> [Exercise input]:
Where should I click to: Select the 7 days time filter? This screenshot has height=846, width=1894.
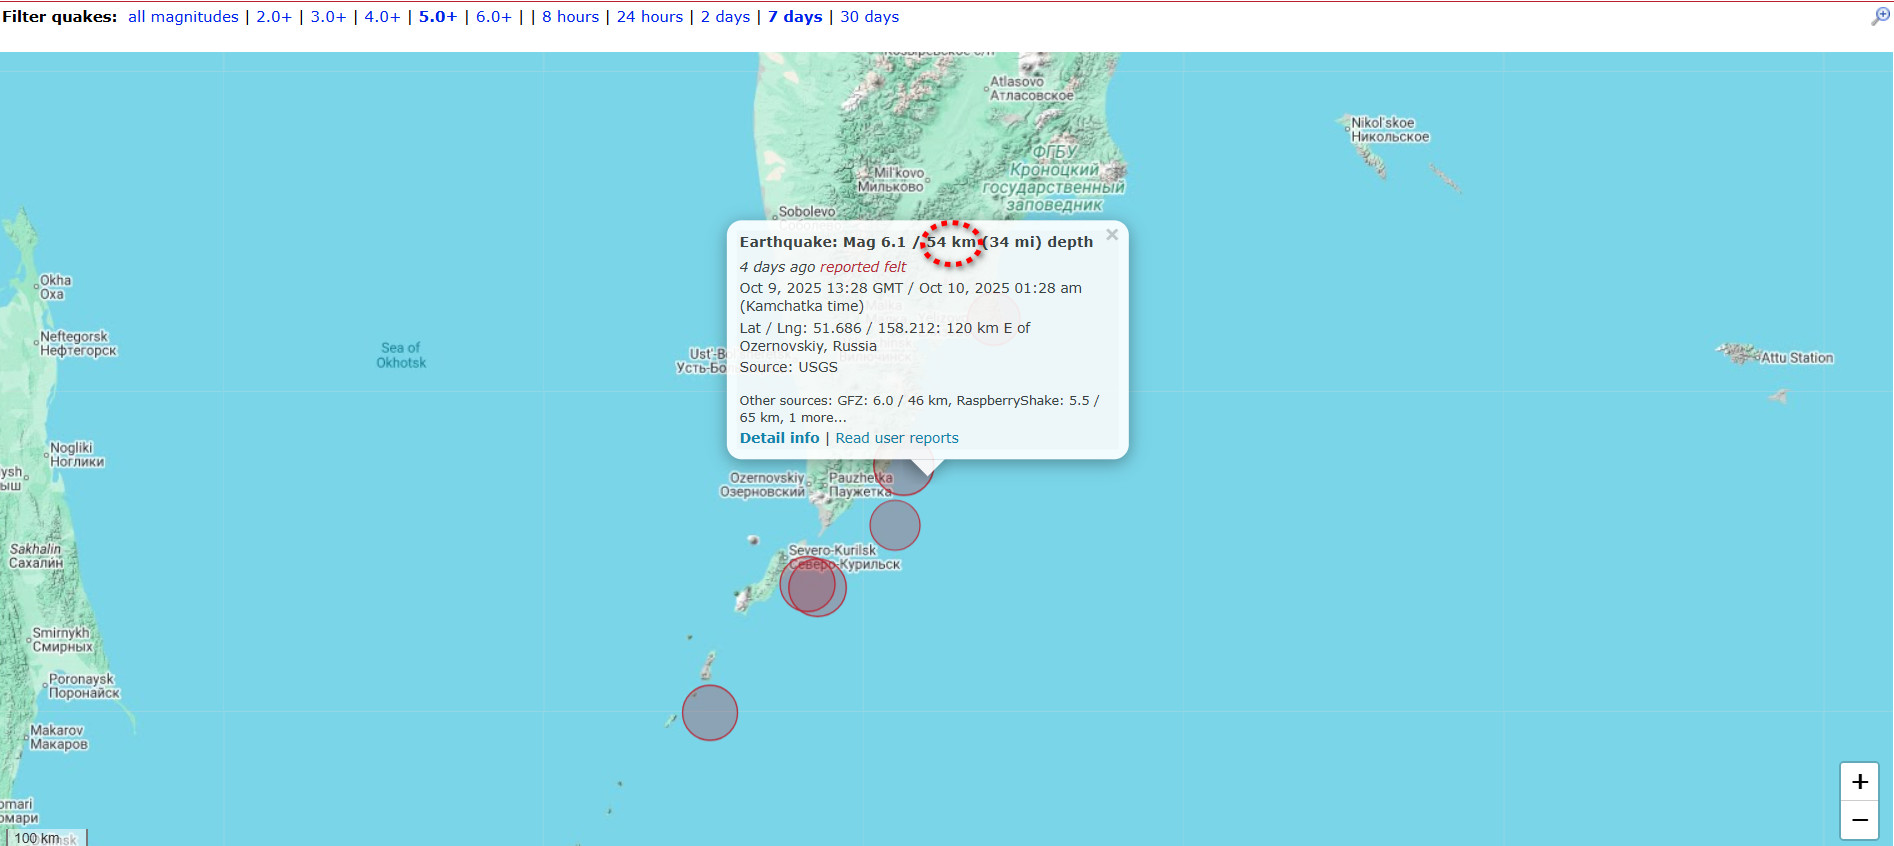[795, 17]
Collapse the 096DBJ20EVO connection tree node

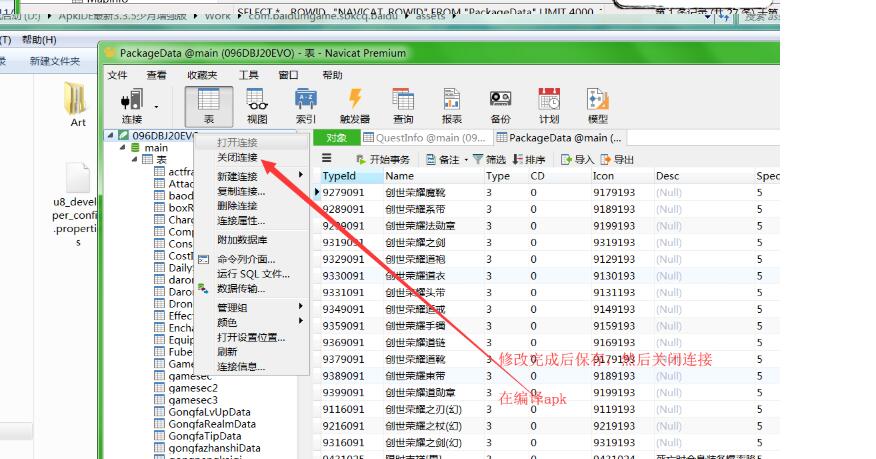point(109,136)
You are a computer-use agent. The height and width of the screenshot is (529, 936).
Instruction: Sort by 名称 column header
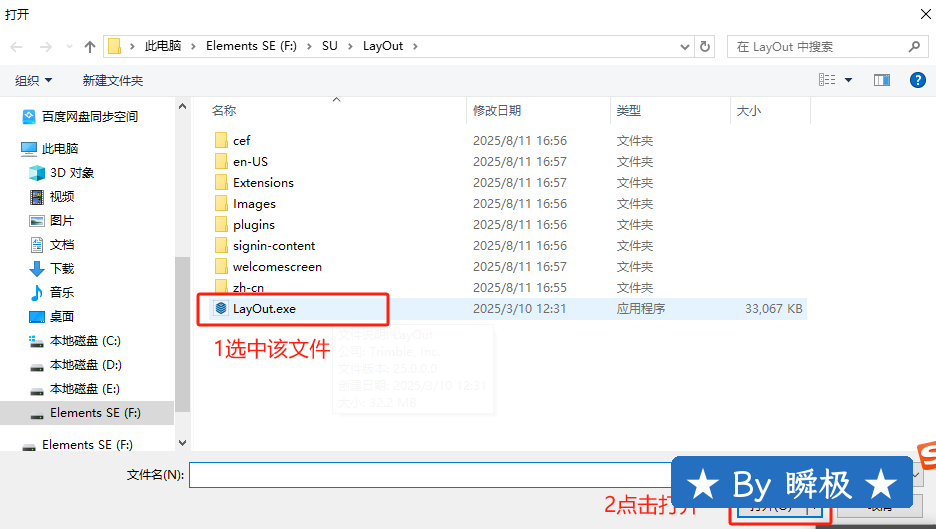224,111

> [Exercise requirements]:
Output exactly the lines from the line containing "You are a computer-use" through the last line of the records, both included, and leave out every picture.

> [Task solution]:
You are a computer-use agent. The height and width of the screenshot is (529, 936).
Instruction: Sort by 名称 column header
224,111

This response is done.